Co-devised by Margi Brown-Ash, Dan Evans and Leah Mercer, who stepped into the director’s shoes after original director, Doug Leonard sadly passed away late last year, the story is largely projection, inspired by Eve’s fiction and letters, of which we hear fragments. It’s nicely put together so that even knowing nothing about Eve Langley, you’ll feel like you know her before the conclusion of the play. And you will feel for her. Poor Eve. Her words are hard and sharp and, for the most part, completely unforgiving. Her warmth comes through only at the thought of stars and planets (until they fill her mouth and become the stuff of nightmares). She was a woman trapped in her own skin, unable to care for her own children and out of touch with “reality”. Eve’s reality consisted of days and nights of babies screaming and a husband who had to be told to shut up so she could write! Artists (and mothers) particularly, will relate to Eve’s pain and endless frustration. However, the chasm between normal disparities of roles (becoming the domestic help and wife and not the career woman) and entering into an actual state of madness is played out nicely so that only some of us (the writers!) are actually worried about suffering a similar fate in the end.

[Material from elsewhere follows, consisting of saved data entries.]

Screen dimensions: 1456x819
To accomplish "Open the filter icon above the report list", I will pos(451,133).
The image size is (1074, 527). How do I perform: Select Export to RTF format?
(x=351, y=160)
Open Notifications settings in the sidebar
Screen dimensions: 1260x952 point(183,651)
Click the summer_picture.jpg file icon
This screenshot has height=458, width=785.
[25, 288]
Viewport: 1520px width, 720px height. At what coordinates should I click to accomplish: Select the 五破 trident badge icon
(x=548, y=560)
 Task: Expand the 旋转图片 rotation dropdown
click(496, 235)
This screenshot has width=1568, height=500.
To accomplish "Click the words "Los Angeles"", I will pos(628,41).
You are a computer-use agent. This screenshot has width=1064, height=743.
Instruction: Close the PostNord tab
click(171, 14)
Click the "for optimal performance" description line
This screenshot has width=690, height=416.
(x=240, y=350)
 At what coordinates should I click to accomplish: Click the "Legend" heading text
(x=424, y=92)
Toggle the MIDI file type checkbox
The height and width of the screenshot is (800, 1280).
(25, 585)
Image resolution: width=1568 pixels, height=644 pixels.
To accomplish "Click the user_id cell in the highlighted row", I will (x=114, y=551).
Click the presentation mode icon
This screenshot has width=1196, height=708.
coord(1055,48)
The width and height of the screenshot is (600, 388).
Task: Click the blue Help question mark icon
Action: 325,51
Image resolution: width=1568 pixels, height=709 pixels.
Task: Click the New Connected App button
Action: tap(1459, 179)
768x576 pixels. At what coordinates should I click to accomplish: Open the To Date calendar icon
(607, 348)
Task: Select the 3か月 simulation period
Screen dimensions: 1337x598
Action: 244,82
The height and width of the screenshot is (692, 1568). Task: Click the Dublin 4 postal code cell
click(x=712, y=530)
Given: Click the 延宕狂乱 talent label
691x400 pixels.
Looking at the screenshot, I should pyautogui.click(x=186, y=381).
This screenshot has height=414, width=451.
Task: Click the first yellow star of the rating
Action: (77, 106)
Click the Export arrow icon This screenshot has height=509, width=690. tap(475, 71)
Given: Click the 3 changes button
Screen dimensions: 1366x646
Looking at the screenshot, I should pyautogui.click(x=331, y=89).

Genevieve Trace has gone straight to the top of my watch list with this show. I won’t give away the opening, which is a complete creative team accomplishment and a full assault on the senses (be ready!), but I will tell you that Gen’s evocative lighting design, working inherently with chunky intricate (I’m coining the phrase) set design by Backwoods Original and costumes by Bev Jensen, is something out of the pages of Frankie, inspired by some random European style magazine, with its perfectly placed subtle colours, underpinned (or overlaid) by the stunning effect of lit twig orbs and chandeliers. A simple but effective focus allows us to share Eve’s torment inside the confines of the mental institution. An interesting warning appears on the material outside the theatre, to let you know that “organic matter” will be used in the production. Obviously, this is in case of allergies, however; I thought that perhaps other, more sterile productions should probably come with the warning that no organic matter will be used. Perhaps this is a trick the state theatre company can keep in mind for future productions. It’s sensory theatre and we’re craving more of it. The team at Metro Arts has no qualms about letting the outside in and, just like the set of The Raven, EVE boasts more organic material than you will have seen used by local council workers to top up suburban roundabouts (the money is better spent in The Arts IMHO. Who really appreciates the bark as they’re driving by? Be honest!).
This is a show not to be missed. In particular, there is something so bold and fearless about Margi’s performance as Eve Langley that it almost defies description. But there it is. She is bold and fearless, powerful and vulnerable, passionate and selfish, determined and defiant and absolutely bloody marvelous. She’s the closest thing this town has to Robyn Nevin when Robyn Nevin is not in town.
Now. That term. What about it? Well, the term tour de force is bandied about quite often these days. Not until this intense and incredibly emotional performance by Margi Brown Ash, has it been applied appropriately thus far this year to describe a leading lady in Brisbane. I know. It’s a big call. Go see her become Eve and watch the transformation, as Eve becomes Wilde. Acting students and theatre lovers must not miss this opportunity to watch one of the masters at work in what will surely be one of the most memorable productions of the year.